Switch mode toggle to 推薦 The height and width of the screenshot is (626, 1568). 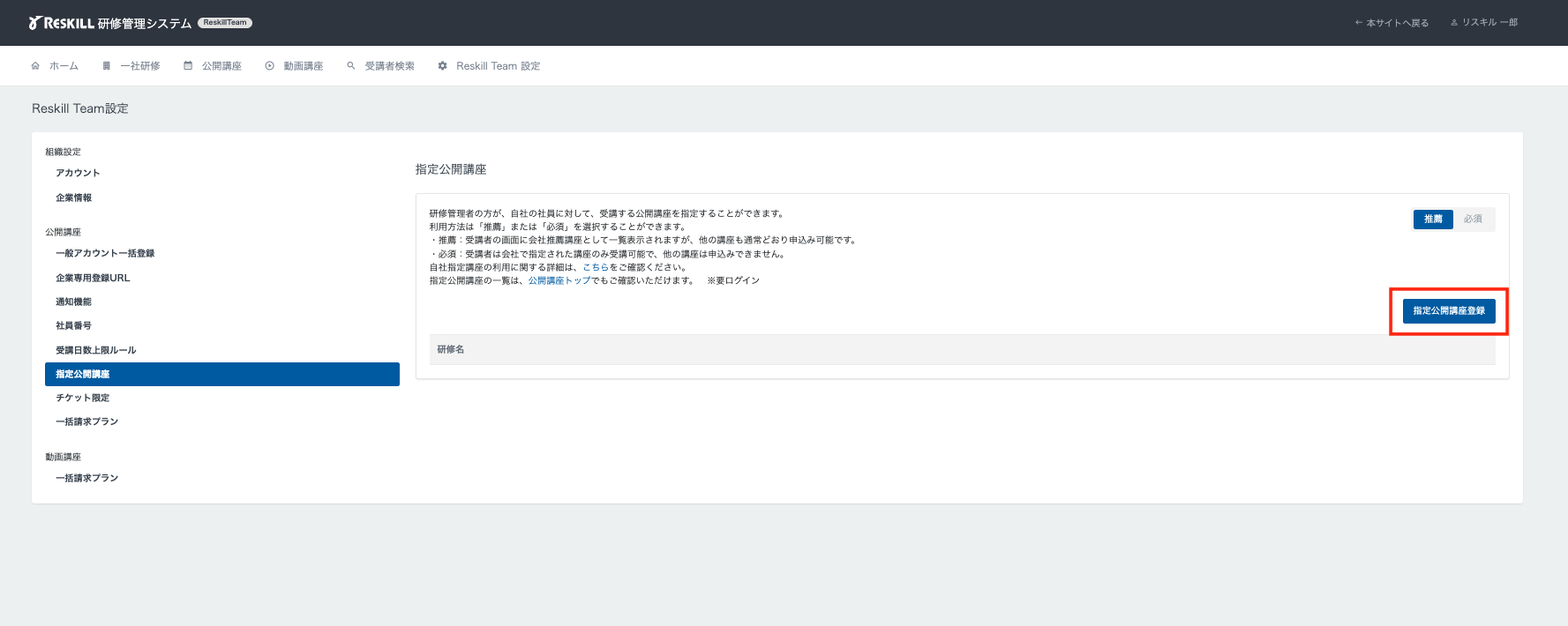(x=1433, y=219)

============================================================

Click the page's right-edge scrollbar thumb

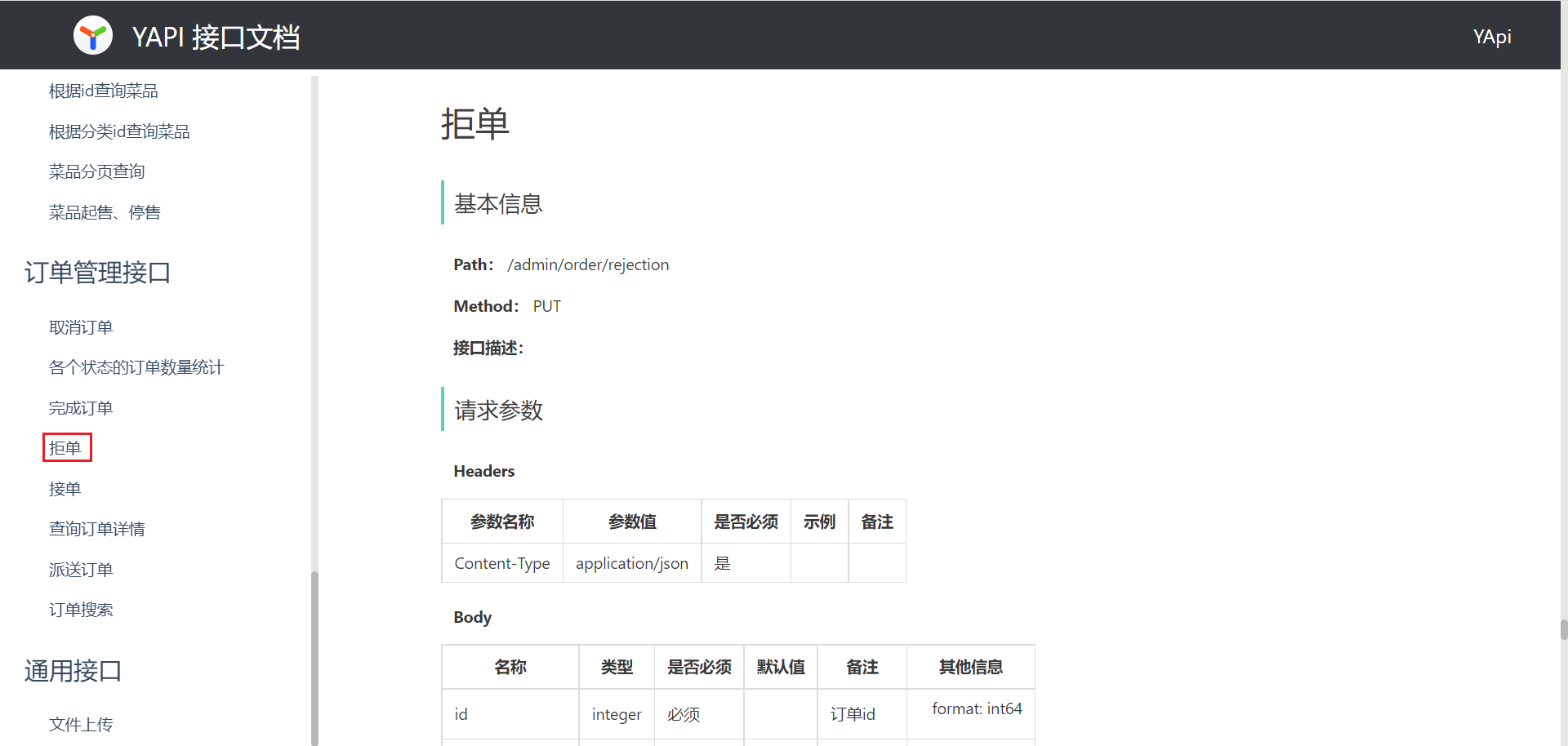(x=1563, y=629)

============================================================

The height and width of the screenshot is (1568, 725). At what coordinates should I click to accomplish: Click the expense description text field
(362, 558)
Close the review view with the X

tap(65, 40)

============================================================

» EXERCISE TASK
Render the stretch of entries from the line containing "The height and width of the screenshot is (1568, 725)." through the line containing "tap(65, 40)" as a numbered list, leaving out blank lines.

» TASK RESULT
1. The height and width of the screenshot is (1568, 725). At what coordinates should I click to accomplish: Click the expense description text field
2. (362, 558)
3. Close the review view with the X
4. tap(65, 40)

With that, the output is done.